Panduranga Mahatyam () is a 1957 Indian Telugu-language biographical film, based on the life of Pundarika, produced by N. Trivikrama Rao under the National Art Theatres banner and directed by Kamalakara Kameswara Rao. It stars N. T. Rama Rao, Anjali Devi and B. Saroja Devi (in her Telugu debut) with music composed by T. V. Raju. The film was dubbed into Tamil as  Annaiyum Pithavum Munnari Dheivam (1959) and it was again remade as the Telugu film Pandurangadu (2008).

Plot
Pundarika (N. T. Rama Rao) is from a pious Brahmin family, who is not interested in the worship of God and is irreligious, a complete rebel who is asked to mend the ways, he neglects his parents Jahnu Sarma (V. Nagayya), Lakshmi (Rushendramani) and wife Rama (Anjali Devi). He steals their gold for a prostitute Kalavathy (B. Saroja Devi), she takes all his wealth and throws him out. Not yet a changed man, the wandering Pundarik sets his sight on the three river goddesses Ganga, Yamuna, and Saraswati who is serving sage Kukkuta's ashram to get rid of the impurities passed on to them by the sinners who took a bath in their rivers. He also insults Kukkuta who is serving his parents at that time. When he tries to kick the sage, Pundarik loses his legs. Repentant, Pundarik crawls his way to find his parents and falls at their feet seeking pardon. He regains his limbs and prays to Lord Panduranga to grant him the boon of merging into him along with his parents — giving the message that one has to serve one's parents and it is the quickest way to Salvation.

Records of target positions:

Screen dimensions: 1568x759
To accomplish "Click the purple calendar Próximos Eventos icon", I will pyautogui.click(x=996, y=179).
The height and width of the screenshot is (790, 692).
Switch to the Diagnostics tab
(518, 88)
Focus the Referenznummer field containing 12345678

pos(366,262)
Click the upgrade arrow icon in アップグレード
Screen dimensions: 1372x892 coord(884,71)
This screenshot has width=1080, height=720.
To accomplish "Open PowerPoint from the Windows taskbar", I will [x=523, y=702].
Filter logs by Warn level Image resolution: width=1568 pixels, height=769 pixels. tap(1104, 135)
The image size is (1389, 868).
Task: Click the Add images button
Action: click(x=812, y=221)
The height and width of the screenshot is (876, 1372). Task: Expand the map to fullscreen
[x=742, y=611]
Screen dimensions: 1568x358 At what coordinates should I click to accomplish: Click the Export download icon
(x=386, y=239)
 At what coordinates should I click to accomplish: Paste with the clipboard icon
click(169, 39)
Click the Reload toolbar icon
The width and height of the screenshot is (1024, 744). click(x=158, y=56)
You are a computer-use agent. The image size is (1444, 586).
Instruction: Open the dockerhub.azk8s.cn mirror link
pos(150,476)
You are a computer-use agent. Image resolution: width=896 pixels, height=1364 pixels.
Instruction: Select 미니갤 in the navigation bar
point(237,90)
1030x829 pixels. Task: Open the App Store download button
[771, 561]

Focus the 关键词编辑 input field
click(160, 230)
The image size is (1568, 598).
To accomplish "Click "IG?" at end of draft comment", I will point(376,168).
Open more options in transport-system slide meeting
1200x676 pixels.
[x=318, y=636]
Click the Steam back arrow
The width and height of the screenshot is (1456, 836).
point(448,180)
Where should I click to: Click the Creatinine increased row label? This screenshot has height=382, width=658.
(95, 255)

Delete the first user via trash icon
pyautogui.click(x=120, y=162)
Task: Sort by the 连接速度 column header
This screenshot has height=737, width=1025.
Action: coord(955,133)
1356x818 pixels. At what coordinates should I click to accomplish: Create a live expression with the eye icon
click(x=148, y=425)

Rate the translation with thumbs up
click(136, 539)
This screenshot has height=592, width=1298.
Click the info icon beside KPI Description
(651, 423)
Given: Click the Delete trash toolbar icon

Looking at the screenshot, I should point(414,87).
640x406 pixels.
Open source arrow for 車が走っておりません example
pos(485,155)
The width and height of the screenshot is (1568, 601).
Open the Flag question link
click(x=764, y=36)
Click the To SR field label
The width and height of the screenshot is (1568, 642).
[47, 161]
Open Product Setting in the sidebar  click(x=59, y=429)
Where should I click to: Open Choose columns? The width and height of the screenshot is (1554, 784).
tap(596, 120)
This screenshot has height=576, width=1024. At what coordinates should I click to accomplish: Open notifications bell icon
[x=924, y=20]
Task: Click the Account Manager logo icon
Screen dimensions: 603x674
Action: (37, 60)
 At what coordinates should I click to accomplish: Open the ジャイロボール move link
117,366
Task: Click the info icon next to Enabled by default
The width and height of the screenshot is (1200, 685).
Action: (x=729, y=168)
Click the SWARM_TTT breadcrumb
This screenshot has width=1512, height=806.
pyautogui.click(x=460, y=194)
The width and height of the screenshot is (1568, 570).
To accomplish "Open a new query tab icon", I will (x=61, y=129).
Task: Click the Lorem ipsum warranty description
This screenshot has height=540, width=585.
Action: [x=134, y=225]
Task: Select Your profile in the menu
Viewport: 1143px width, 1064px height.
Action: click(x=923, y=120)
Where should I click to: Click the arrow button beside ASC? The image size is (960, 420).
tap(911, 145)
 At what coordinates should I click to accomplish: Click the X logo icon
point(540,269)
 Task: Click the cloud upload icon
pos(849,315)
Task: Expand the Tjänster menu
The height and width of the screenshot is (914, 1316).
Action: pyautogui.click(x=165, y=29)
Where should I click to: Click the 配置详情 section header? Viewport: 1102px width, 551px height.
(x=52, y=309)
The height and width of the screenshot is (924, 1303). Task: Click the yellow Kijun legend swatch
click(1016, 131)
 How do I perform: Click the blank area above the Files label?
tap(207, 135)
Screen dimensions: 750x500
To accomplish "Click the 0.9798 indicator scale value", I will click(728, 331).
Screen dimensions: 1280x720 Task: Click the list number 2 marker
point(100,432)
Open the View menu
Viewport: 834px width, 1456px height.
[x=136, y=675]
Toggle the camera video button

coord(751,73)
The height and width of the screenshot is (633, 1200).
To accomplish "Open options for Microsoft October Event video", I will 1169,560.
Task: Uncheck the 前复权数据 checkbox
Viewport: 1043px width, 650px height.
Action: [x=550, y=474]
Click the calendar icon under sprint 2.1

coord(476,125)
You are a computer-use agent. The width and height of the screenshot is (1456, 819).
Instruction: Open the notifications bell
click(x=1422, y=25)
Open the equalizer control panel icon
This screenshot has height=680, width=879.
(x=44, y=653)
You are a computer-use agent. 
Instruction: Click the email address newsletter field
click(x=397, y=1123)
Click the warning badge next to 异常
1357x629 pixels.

WRITTEN EXERCISE A:
Answer these questions using the film article about Panduranga Mahatyam:
(i) Who composed the film's music?
(ii) What happens to Pundarika when he tries to kick the sage?
(iii) Into what language was the film dubbed?
WRITTEN EXERCISE B: Write the next part of the film article about Panduranga Mahatyam, picking up right after its last sentence.
The records are separate material and are not part of the film article.

EXERCISE ANSWER A:
(i) T. V. Raju
(ii) He loses his legs.
(iii) Tamil

EXERCISE ANSWER B:
Cast
N. T. Rama Rao as Pundarika
Anjali Devi as Rama
B. Saroja Devi as Kalavati
V. Nagayya as Jahnavi
Padmanabham as Hari
Govindarajula Subba Rao as Rama's father
Vangara as Panthulu
K. V. S. Sarma as Vritrasura and Sage Kukkuta (dual role)
Kasturi Siva Rao as Rangadasu
Balakrishna as Ramadasu
Peketi Sivaram as Kalavati's paramour
Rushyendramani as Lakshmi
Chhaya Devi as Suramma
Ammaji as Champa
Sowcar Janaki  as Rama's sister
Vijaya Nirmala as Lord Krishna

Soundtrack
Music was composed by T. V. Raju. Lyrics were written by Samudrala Jr. The songs Jaya Krishna Mukunda Murari, Amma Ani Pilichina are evergreen blockbusters. Lyrics for the Tamil dubbed version were penned by Kuyilan.

Release
It had a 100-day run in 9 centers and celebrated a silver jubilee in Vijayawada and Guntur centers.

Awards
 Nandamuri Taraka Ramarao won the Filmfare Best Actor Award (Telugu) (fourth in succession) for his portrayal of Pundarika.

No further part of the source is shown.